My objective was to deploy a complete, accessible, and stateful httpd web server. The task was broken down into four distinct but interconnected resources: 1. PersistentVolume (PV): Named pv-devops, with 4Gi of manual storage from a hostPath at /mnt/finance. 2. PersistentVolumeClaim (PVC): Named pvc-devops, requesting 1Gi of manual storage. 3. Pod: Named pod-devops, running an httpd:latest container named container-devops, and mounting the PVC as its web root. 4. Service: Named web-devops, of type NodePort, exposing the application on node port 30008.


My Step-by-Step Solution

The professional way to create these related resources is to define them all in a single YAML manifest file.

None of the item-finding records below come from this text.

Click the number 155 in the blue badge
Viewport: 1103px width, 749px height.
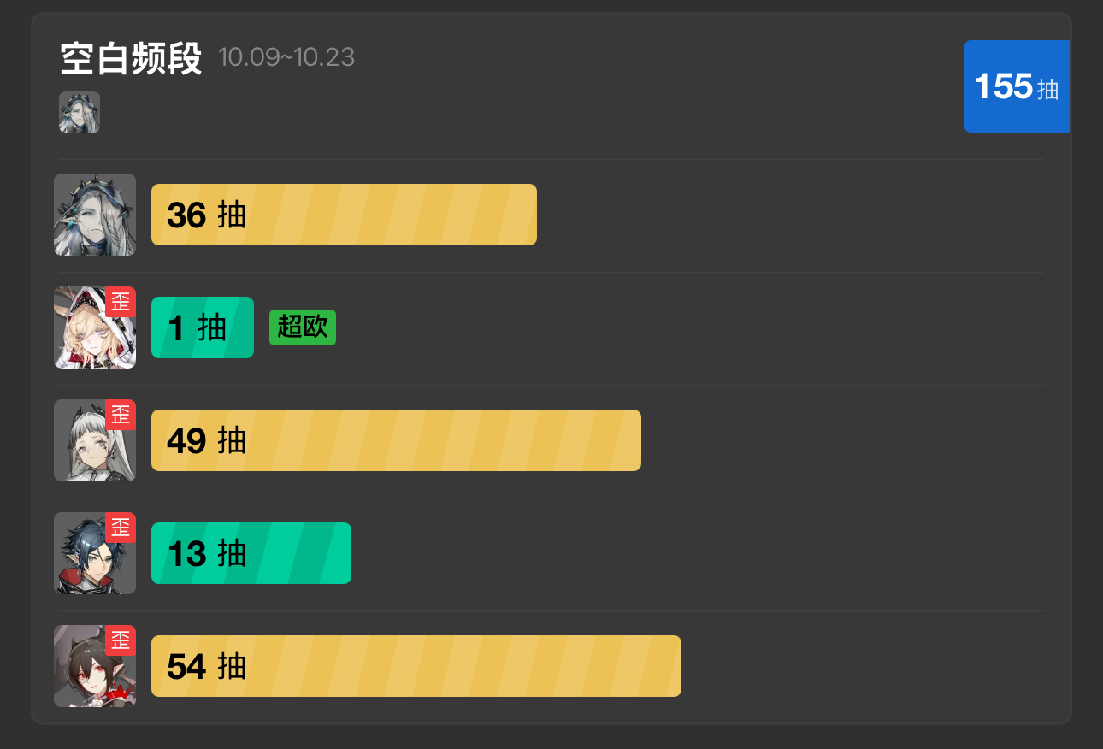click(1003, 86)
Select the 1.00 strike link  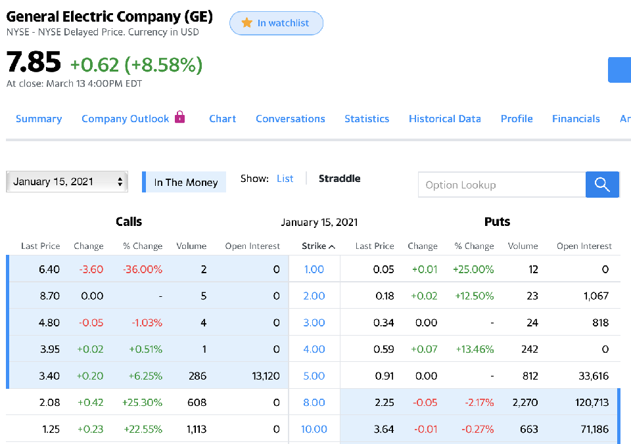click(x=314, y=269)

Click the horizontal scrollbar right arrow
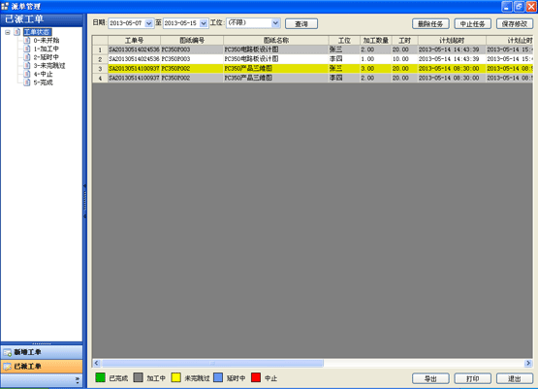(528, 363)
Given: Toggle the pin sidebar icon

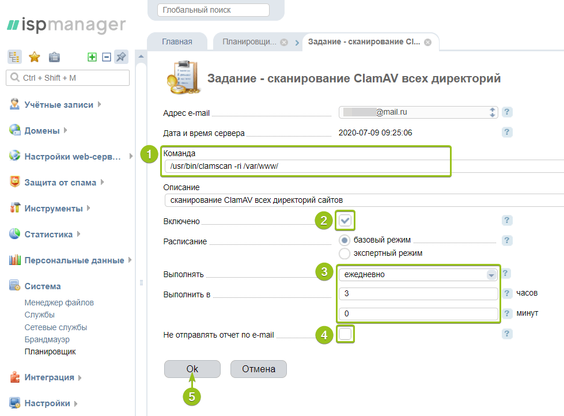Looking at the screenshot, I should (x=121, y=57).
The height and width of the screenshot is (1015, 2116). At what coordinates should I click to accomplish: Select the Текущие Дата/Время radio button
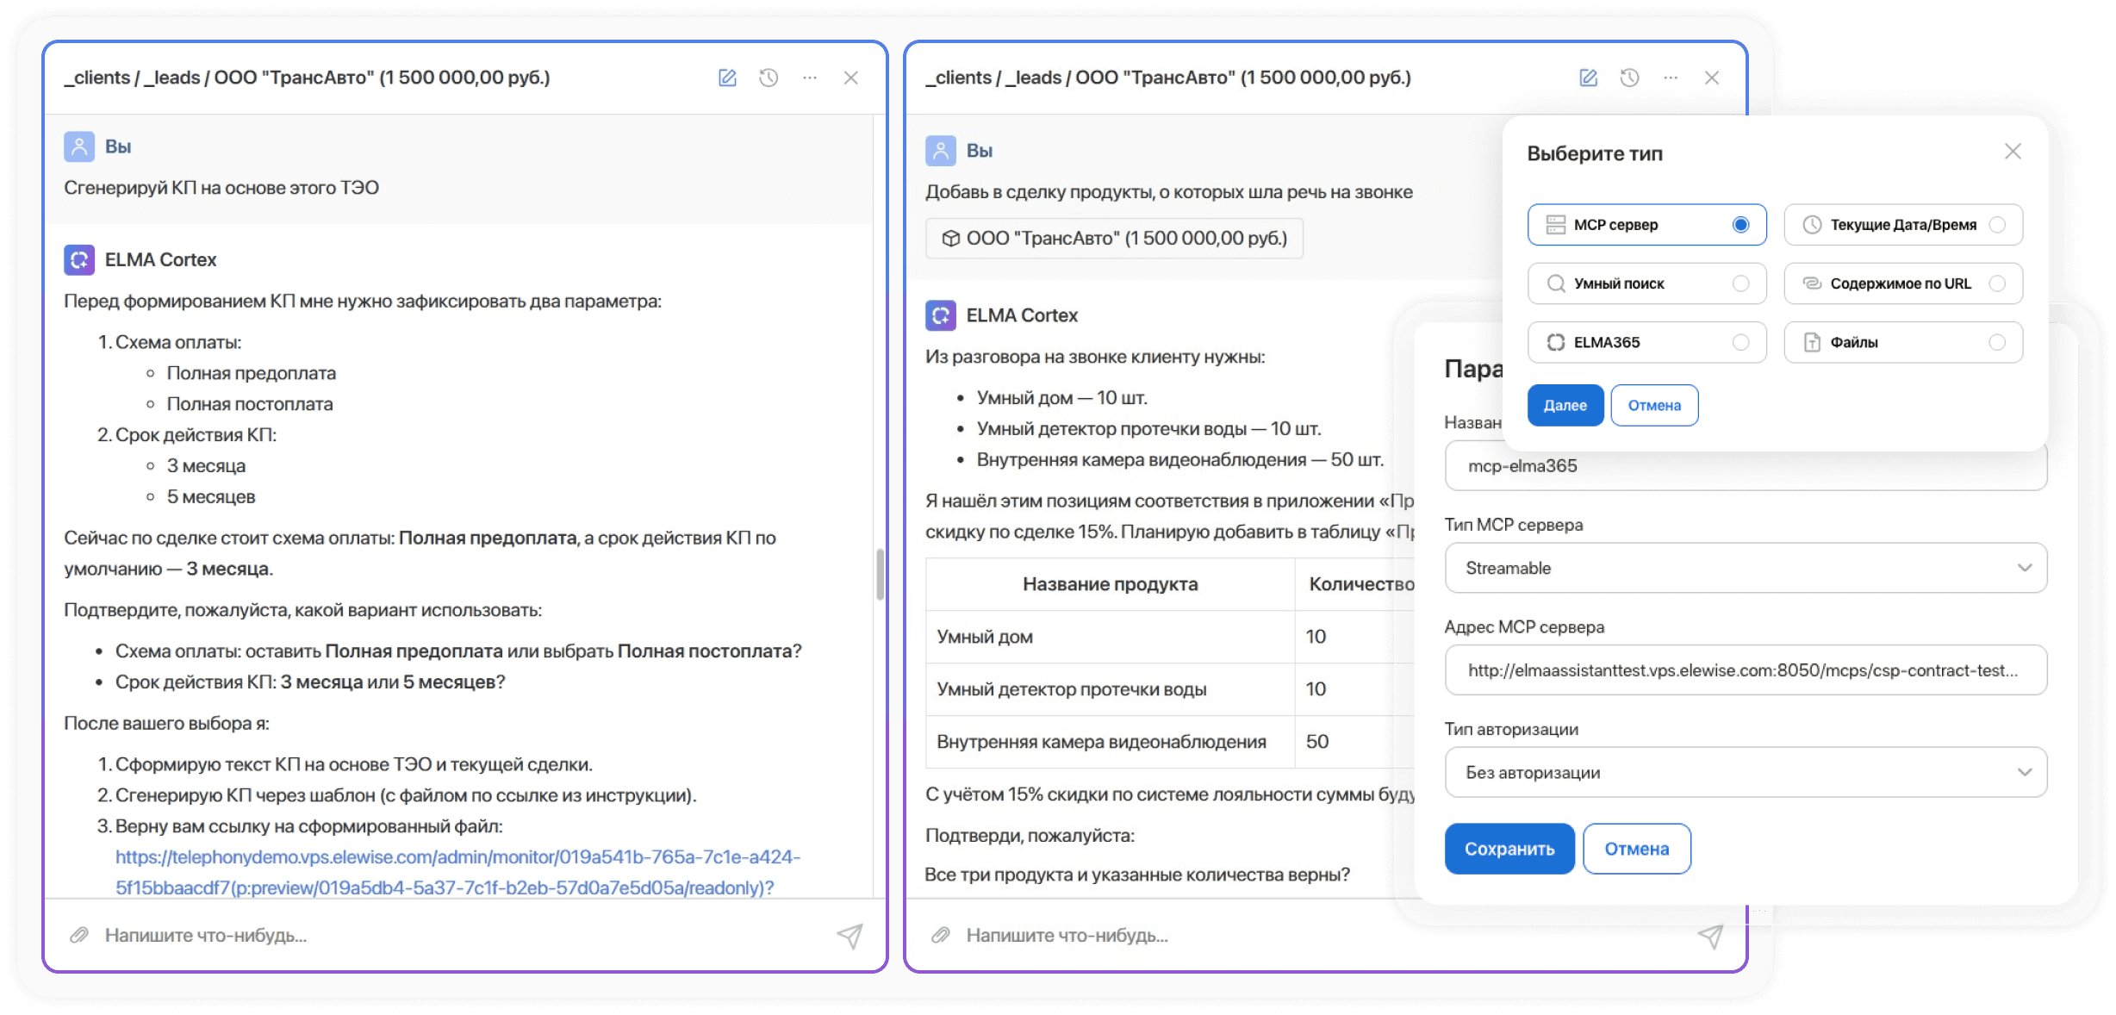tap(1999, 224)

Phase 1: Writing the Manifest File

  1. I connected to the jump host.
  2. I created a new file named web-app.yaml using vi.
  3. Inside the editor, I wrote the following complete YAML code, using the --- separator to define all four Kubernetes objects. I also remembered to add a label to my Pod so the Service's selector could find it.
    apiVersion: v1
    kind: PersistentVolume
    metadata:
      name: pv-devops
    spec:
      storageClassName: manual
      capacity:
        storage: 4Gi
      accessModes:
        - ReadWriteOnce
      hostPath:
        path: "/mnt/finance"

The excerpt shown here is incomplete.